Stated goal:
Output the following material verbatim, everything from the line containing "Click the Reset" down to the line containing "pos(14,517)", including both of those lines.

Start of Excerpted records

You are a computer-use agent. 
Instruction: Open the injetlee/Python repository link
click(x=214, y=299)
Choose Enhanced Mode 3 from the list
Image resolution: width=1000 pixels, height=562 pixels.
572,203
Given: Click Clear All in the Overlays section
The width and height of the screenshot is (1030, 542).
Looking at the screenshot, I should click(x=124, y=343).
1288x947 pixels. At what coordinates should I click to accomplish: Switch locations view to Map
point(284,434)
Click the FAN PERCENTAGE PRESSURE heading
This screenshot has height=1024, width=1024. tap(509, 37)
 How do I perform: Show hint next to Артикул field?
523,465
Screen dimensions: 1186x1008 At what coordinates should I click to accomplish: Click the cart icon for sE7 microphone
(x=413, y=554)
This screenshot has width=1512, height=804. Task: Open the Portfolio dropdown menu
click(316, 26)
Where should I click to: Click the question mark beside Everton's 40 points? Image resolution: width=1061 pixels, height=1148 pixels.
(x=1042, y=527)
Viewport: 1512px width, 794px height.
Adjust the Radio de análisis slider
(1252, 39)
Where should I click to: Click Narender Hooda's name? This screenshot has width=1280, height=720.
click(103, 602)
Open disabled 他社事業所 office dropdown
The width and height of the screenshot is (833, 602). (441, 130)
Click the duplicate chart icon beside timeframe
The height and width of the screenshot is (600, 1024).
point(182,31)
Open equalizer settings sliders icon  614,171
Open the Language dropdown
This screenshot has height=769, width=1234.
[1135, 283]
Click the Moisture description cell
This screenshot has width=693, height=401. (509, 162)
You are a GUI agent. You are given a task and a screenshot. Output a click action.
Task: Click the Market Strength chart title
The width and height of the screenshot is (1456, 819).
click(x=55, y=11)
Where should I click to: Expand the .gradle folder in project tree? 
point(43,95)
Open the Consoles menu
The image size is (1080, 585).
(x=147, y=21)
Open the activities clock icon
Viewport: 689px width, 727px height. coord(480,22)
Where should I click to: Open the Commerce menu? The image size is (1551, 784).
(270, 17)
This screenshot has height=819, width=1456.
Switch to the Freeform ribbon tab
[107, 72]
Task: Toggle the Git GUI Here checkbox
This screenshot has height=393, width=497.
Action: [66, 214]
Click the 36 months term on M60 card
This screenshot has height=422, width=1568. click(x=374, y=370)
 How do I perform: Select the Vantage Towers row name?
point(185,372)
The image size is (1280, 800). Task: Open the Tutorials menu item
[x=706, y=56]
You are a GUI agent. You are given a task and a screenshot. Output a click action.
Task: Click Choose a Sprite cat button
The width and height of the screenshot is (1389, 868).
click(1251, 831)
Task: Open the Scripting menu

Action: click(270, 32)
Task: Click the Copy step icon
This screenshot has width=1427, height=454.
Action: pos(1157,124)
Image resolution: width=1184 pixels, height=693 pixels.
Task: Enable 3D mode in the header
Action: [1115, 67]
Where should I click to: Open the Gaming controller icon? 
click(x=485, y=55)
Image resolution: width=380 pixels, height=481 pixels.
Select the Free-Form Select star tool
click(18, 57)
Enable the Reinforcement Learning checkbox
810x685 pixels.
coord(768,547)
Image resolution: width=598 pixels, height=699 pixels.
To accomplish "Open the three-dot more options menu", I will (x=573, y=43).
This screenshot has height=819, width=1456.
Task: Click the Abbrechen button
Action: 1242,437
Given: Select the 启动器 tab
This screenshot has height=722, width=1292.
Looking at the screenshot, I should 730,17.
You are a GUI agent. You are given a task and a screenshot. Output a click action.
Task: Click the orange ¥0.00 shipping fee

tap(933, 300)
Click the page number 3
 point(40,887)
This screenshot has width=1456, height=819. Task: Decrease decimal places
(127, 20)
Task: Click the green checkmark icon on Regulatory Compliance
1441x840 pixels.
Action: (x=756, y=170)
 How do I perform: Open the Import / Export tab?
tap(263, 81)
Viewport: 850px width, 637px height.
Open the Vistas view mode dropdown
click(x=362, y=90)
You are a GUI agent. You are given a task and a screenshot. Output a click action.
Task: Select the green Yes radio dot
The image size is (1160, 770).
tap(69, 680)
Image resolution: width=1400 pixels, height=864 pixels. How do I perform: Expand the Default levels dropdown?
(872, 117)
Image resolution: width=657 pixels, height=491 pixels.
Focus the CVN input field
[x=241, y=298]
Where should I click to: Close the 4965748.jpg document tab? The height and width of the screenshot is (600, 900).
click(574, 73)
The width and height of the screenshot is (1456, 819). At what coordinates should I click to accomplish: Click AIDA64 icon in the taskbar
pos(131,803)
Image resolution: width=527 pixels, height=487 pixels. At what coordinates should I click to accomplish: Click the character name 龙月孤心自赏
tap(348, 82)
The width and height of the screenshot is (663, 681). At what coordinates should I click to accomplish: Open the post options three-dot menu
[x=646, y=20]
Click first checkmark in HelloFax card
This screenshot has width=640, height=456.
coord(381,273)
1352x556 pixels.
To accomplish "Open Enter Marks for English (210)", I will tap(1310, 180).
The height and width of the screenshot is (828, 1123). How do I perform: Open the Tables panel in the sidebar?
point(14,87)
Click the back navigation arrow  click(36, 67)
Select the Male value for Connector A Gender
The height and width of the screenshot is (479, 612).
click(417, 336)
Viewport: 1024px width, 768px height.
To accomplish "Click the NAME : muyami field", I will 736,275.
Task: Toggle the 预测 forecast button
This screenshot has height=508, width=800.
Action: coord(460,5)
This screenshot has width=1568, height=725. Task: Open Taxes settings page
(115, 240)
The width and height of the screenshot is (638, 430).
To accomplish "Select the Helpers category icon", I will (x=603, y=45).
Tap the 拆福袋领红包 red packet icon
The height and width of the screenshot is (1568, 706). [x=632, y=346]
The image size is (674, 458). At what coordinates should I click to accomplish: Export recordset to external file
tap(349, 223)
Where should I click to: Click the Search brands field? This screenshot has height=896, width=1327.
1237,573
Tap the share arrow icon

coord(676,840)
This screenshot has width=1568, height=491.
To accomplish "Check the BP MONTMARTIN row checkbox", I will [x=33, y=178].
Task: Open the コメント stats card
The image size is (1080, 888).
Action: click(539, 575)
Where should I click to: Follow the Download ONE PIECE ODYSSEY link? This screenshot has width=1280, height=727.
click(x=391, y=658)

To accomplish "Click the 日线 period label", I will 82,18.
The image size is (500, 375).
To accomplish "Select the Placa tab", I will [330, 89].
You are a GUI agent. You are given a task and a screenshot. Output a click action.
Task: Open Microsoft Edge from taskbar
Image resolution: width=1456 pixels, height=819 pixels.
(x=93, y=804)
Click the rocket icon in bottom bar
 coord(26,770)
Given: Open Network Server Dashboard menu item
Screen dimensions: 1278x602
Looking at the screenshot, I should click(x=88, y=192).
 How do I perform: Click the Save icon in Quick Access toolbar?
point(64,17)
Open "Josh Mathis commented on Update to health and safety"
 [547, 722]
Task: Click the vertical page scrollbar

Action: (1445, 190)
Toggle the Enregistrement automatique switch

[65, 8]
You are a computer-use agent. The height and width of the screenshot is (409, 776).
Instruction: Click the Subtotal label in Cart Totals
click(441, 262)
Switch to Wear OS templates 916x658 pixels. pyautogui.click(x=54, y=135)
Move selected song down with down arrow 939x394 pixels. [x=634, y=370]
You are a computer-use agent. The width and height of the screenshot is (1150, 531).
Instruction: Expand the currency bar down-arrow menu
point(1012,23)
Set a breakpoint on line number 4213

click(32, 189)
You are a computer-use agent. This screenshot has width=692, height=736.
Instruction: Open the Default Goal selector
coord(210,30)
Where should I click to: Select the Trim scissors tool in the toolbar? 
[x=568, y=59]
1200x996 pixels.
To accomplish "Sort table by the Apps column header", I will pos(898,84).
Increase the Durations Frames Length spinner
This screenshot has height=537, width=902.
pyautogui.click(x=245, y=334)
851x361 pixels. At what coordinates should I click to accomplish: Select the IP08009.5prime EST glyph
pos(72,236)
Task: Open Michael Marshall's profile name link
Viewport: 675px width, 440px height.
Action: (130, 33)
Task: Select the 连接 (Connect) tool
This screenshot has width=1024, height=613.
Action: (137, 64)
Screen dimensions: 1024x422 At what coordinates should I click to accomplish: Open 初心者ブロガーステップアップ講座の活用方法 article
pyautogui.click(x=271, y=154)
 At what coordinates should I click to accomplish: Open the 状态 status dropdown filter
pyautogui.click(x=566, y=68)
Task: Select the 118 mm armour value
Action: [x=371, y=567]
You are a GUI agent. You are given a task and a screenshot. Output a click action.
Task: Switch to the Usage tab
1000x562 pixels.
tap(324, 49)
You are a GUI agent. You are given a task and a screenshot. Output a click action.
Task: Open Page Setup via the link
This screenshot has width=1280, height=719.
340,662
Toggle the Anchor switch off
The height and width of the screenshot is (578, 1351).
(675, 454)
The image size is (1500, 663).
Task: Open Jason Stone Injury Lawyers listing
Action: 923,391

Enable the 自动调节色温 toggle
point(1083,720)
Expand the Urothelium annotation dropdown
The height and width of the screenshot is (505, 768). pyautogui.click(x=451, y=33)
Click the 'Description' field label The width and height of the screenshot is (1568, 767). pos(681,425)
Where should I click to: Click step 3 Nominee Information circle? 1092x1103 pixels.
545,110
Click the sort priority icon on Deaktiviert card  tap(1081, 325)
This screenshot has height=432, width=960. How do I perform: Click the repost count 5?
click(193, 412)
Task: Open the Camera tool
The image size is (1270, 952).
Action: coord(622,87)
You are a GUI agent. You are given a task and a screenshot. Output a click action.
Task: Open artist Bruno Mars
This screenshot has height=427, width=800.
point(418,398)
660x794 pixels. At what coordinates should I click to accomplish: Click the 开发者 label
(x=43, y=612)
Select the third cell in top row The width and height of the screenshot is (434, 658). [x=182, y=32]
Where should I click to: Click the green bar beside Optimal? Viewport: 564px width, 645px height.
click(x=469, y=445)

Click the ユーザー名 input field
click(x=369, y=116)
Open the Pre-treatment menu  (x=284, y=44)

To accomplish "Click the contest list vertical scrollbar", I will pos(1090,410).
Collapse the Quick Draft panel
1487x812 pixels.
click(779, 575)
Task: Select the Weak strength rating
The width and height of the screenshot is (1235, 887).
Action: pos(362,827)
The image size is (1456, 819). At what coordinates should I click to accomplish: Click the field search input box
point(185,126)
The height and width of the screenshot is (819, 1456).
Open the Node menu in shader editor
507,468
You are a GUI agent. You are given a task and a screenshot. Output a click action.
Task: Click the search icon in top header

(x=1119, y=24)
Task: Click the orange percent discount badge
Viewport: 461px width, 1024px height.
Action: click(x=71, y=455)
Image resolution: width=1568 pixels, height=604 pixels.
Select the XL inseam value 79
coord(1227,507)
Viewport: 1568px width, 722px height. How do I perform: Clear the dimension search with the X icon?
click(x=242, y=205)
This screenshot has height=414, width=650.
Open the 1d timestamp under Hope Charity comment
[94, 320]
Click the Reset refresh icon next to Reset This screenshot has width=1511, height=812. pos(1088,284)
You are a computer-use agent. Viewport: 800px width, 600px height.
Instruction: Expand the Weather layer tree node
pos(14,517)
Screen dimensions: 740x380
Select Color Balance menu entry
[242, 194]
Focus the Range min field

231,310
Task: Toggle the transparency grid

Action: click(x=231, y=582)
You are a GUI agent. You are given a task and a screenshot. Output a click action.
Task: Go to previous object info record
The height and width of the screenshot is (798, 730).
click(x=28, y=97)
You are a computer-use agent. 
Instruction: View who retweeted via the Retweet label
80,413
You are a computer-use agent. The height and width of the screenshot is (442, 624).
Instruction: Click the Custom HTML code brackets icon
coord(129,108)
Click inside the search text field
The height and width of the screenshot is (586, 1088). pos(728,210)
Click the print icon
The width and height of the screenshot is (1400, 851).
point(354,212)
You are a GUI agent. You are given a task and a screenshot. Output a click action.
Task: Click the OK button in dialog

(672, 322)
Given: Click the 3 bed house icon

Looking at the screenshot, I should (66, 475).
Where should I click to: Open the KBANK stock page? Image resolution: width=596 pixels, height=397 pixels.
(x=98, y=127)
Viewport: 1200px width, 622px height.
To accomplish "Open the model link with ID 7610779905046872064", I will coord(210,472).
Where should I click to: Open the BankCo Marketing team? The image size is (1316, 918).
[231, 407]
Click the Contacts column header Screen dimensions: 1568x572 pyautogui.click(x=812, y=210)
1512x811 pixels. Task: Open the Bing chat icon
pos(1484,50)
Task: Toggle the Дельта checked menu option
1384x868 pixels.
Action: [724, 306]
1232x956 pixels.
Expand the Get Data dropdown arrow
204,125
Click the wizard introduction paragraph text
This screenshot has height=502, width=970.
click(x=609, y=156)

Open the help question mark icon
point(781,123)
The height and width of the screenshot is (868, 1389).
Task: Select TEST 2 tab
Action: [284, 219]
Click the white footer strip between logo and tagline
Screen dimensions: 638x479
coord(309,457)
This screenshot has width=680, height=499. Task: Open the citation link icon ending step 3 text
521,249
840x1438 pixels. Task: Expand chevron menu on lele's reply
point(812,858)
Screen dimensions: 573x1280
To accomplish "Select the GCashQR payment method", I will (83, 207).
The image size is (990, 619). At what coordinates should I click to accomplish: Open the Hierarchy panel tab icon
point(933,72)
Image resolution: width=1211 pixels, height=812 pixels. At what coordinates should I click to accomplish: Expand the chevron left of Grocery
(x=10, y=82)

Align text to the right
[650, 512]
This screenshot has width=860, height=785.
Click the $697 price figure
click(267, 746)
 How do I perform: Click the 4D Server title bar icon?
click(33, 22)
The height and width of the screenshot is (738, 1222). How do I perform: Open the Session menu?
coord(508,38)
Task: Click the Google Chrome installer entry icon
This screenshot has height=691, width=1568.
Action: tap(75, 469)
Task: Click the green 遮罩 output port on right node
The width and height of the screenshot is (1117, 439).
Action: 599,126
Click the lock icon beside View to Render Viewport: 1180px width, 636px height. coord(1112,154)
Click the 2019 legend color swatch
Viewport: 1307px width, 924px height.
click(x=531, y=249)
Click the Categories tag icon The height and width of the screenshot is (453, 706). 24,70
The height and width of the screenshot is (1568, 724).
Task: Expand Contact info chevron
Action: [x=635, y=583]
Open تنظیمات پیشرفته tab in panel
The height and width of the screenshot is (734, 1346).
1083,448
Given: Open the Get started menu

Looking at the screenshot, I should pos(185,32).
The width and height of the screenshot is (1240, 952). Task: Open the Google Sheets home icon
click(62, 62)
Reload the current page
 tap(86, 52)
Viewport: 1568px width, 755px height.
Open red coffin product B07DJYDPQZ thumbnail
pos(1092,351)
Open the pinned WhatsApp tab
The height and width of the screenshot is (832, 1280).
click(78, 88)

End of Excerpted records

Result for this task:
Click the Reset refresh icon next to Reset This screenshot has width=1511, height=812. pos(1088,284)
You are a computer-use agent. Viewport: 800px width, 600px height.
Instruction: Expand the Weather layer tree node
pos(14,517)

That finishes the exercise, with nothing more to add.